Ironically, China’s “smart” leaders didn’t let their people watch the debate.
The third U.S. presidential debate was blocked on Chinese media websites.
Some people managed to find a workaround, using unblocked websites such as Yahoo or virtual private network software to get around China’s system of Internet censorship known as the Great Firewall to watch. 
Some news websites also posted translated transcripts.
But on social media there was a muted reaction, with only a few hundred comments on Sina Weibo, China’s equivalent of Twitter, compared with about 10,000 comments during the first debate.
Instructions from Internet censors to block livestreams of the first debate were leaked to the China Digital Times website, but somehow Sina Weibo managed to show the whole program without incident. 
This time around, no such luck.
China’s leadership presumably isn’t that impressed with Trump’s backhanded compliments.
More to the point: China’s state media might gloat that this presidential race — and in particular the rise of a “racist” demagogue like Trump — shows that democracy is “scary.” 
But there is clearly something unsettling to China’s leaders with the idea of two presidential candidates facing off on live television, being asked searching questions, and presenting a democratic choice to the citizens of their country.
On social media, most people who did watch the debate seemed to find it amusing.
“What a good drama! Americans fight with Americans,” one user commented.
“The most funny talk show in the United States — the presidential election,” another wrote.
During the debate, Trump said China’s economy was growing at 7 percent. 
Official figures show it growing at 6.7 percent, but many economists say that the real number is much lower. 
He also argued that U.S. trade negotiators were “political hacks” who were dealing with Chinese officials who were “much smarter than we are.” 
It was a way to show what he sees as the weakness of the current administration and his strength.
Clinton also used China as a foil, but to expose what she argued was Trump’s hypocrisy, and to highlight her principles.
“One of the biggest problems we have with China is the illegal dumping of steel and aluminum into our market. I’ve fought against it as a senator, stood up against it as the secretary of state,” she said.
“Donald has bought Chinese steel and aluminum. In fact the Trump hotel right here in Las Vegas was built, was made with Chinese steel. So he goes around with crocodile tears about how horrible it is, but he has given jobs to Chinese steelworkers, not American steelworkers.”

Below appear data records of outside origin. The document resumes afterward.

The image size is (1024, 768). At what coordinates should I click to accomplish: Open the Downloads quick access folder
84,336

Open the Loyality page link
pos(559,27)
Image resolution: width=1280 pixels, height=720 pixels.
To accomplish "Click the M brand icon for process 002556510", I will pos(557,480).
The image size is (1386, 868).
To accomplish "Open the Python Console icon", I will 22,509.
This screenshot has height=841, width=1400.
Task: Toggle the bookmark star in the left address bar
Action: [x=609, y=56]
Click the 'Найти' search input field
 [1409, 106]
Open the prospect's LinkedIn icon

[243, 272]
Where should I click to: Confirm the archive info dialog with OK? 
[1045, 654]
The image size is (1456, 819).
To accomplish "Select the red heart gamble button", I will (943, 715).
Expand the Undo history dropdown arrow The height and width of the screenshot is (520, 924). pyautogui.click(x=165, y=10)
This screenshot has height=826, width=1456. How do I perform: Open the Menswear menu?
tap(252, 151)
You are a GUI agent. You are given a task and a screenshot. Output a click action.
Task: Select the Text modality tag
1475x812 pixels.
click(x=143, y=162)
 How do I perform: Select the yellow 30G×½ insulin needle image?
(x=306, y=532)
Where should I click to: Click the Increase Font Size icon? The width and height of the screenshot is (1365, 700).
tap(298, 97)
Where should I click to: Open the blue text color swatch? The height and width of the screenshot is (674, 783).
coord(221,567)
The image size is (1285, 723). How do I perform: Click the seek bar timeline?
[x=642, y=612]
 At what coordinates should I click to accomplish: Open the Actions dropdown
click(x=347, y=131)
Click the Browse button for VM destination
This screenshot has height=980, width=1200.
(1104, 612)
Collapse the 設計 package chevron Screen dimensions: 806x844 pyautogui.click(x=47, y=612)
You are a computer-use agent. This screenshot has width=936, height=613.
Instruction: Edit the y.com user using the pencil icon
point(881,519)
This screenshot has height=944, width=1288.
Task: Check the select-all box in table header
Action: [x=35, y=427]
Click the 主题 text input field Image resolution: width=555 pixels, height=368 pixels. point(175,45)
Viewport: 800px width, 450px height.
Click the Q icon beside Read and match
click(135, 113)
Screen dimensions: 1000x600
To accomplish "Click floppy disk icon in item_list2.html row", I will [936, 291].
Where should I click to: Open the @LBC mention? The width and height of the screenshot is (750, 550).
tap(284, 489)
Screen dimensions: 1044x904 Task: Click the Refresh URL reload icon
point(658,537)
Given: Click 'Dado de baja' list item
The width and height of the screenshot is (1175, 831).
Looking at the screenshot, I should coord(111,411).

Clinton also made reference to a speech she made in China in 1995 as first lady when she declared that “women's rights are human rights,” and to China's one-child policy.
“I’ve been to countries where governments either forced women to have abortions, like they used to do in China, or forced women to bear children, like they used to do in Romania,” she said. 
“And I can tell you the government has no business in the decisions that women make with their families in accordance with their faith, with medical advice.”
Although the reaction on social media was muted, a poll issued this month by the Pew Research Center — and conducted in April and May of this year — showed Clinton significantly more popular here than Trump.
It showed that 37 percent of Chinese people held a favorable view of Hillary Clinton, while only 22 percent saw Trump in a positive light. 
Although Chinese state media have never been fans of Clinton, it could be that her stance on human rights and women's rights has won her some support from ordinary people.
The Pew survey was based on face-to-face interviews with more than 3,100 people between April 6 and May 8, and has a margin of error of 3.7 percentage points.